### THE TASK
Print every one of the records below again, line by line, with no character changed.

Dataset entries:
- - -

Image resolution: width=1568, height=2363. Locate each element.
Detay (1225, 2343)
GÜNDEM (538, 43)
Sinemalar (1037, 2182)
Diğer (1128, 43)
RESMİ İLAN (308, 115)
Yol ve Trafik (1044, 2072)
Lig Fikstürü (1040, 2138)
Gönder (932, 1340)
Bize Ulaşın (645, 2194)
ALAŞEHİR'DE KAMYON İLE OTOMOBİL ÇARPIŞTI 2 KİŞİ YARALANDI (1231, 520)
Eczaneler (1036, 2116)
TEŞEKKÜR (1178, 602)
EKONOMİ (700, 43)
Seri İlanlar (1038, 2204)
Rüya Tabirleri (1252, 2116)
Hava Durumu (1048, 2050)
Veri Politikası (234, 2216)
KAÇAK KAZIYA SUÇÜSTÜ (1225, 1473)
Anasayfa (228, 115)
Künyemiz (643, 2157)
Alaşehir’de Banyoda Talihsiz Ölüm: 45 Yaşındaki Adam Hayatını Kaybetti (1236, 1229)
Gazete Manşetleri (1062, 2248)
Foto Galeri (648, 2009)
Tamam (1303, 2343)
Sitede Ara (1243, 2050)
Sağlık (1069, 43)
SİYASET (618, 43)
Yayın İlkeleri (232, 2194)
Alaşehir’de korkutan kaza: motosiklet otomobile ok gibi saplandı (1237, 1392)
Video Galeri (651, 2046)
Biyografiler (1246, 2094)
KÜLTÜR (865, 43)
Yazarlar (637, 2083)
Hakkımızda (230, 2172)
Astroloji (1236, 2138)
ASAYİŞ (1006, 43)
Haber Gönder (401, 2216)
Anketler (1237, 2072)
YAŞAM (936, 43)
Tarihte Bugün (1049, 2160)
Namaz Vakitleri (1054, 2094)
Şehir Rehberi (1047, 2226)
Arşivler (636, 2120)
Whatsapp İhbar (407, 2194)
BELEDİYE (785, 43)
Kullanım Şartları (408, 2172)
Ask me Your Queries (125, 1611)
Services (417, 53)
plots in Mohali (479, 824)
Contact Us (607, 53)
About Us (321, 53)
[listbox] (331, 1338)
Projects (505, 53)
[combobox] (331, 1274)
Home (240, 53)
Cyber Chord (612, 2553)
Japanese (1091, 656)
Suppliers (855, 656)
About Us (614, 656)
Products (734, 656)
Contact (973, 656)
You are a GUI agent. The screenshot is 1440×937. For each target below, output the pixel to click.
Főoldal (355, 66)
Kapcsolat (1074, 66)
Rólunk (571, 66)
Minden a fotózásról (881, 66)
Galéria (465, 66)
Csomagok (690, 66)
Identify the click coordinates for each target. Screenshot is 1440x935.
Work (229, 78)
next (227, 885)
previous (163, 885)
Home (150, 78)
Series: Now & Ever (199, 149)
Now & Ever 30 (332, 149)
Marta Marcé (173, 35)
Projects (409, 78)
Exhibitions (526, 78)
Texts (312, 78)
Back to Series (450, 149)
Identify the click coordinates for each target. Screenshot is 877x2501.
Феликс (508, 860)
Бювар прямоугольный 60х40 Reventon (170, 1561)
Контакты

- - -

### ANSWER TO THIS EXERCISE
Image resolution: width=1568, height=2363. Locate each element.
Detay (1225, 2343)
GÜNDEM (538, 43)
Sinemalar (1037, 2182)
Diğer (1128, 43)
RESMİ İLAN (308, 115)
Yol ve Trafik (1044, 2072)
Lig Fikstürü (1040, 2138)
Gönder (932, 1340)
Bize Ulaşın (645, 2194)
ALAŞEHİR'DE KAMYON İLE OTOMOBİL ÇARPIŞTI 2 KİŞİ YARALANDI (1231, 520)
Eczaneler (1036, 2116)
TEŞEKKÜR (1178, 602)
EKONOMİ (700, 43)
Seri İlanlar (1038, 2204)
Rüya Tabirleri (1252, 2116)
Hava Durumu (1048, 2050)
Veri Politikası (234, 2216)
KAÇAK KAZIYA SUÇÜSTÜ (1225, 1473)
Anasayfa (228, 115)
Künyemiz (643, 2157)
Alaşehir’de Banyoda Talihsiz Ölüm: 45 Yaşındaki Adam Hayatını Kaybetti (1236, 1229)
Gazete Manşetleri (1062, 2248)
Foto Galeri (648, 2009)
Tamam (1303, 2343)
Sitede Ara (1243, 2050)
Sağlık (1069, 43)
SİYASET (618, 43)
Yayın İlkeleri (232, 2194)
Alaşehir’de korkutan kaza: motosiklet otomobile ok gibi saplandı (1237, 1392)
Video Galeri (651, 2046)
Biyografiler (1246, 2094)
KÜLTÜR (865, 43)
Yazarlar (637, 2083)
Hakkımızda (230, 2172)
Astroloji (1236, 2138)
ASAYİŞ (1006, 43)
Haber Gönder (401, 2216)
Anketler (1237, 2072)
YAŞAM (936, 43)
Tarihte Bugün (1049, 2160)
Namaz Vakitleri (1054, 2094)
Şehir Rehberi (1047, 2226)
Arşivler (636, 2120)
Whatsapp İhbar (407, 2194)
BELEDİYE (785, 43)
Kullanım Şartları (408, 2172)
Ask me Your Queries (125, 1611)
Services (417, 53)
plots in Mohali (479, 824)
Contact Us (607, 53)
About Us (321, 53)
[listbox] (331, 1338)
Projects (505, 53)
[combobox] (331, 1274)
Home (240, 53)
Cyber Chord (612, 2553)
Japanese (1091, 656)
Suppliers (855, 656)
About Us (614, 656)
Products (734, 656)
Contact (973, 656)
You are a GUI agent. The screenshot is 1440×937. For each target below, output the pixel to click.
Főoldal (355, 66)
Kapcsolat (1074, 66)
Rólunk (571, 66)
Minden a fotózásról (881, 66)
Galéria (465, 66)
Csomagok (690, 66)
Identify the click coordinates for each target. Screenshot is 1440x935.
Work (229, 78)
next (227, 885)
previous (163, 885)
Home (150, 78)
Series: Now & Ever (199, 149)
Now & Ever 30 (332, 149)
Marta Marcé (173, 35)
Projects (409, 78)
Exhibitions (526, 78)
Texts (312, 78)
Back to Series (450, 149)
Identify the click coordinates for each target. Screenshot is 877x2501.
Феликс (508, 860)
Бювар прямоугольный 60х40 Reventon (170, 1561)
Контакты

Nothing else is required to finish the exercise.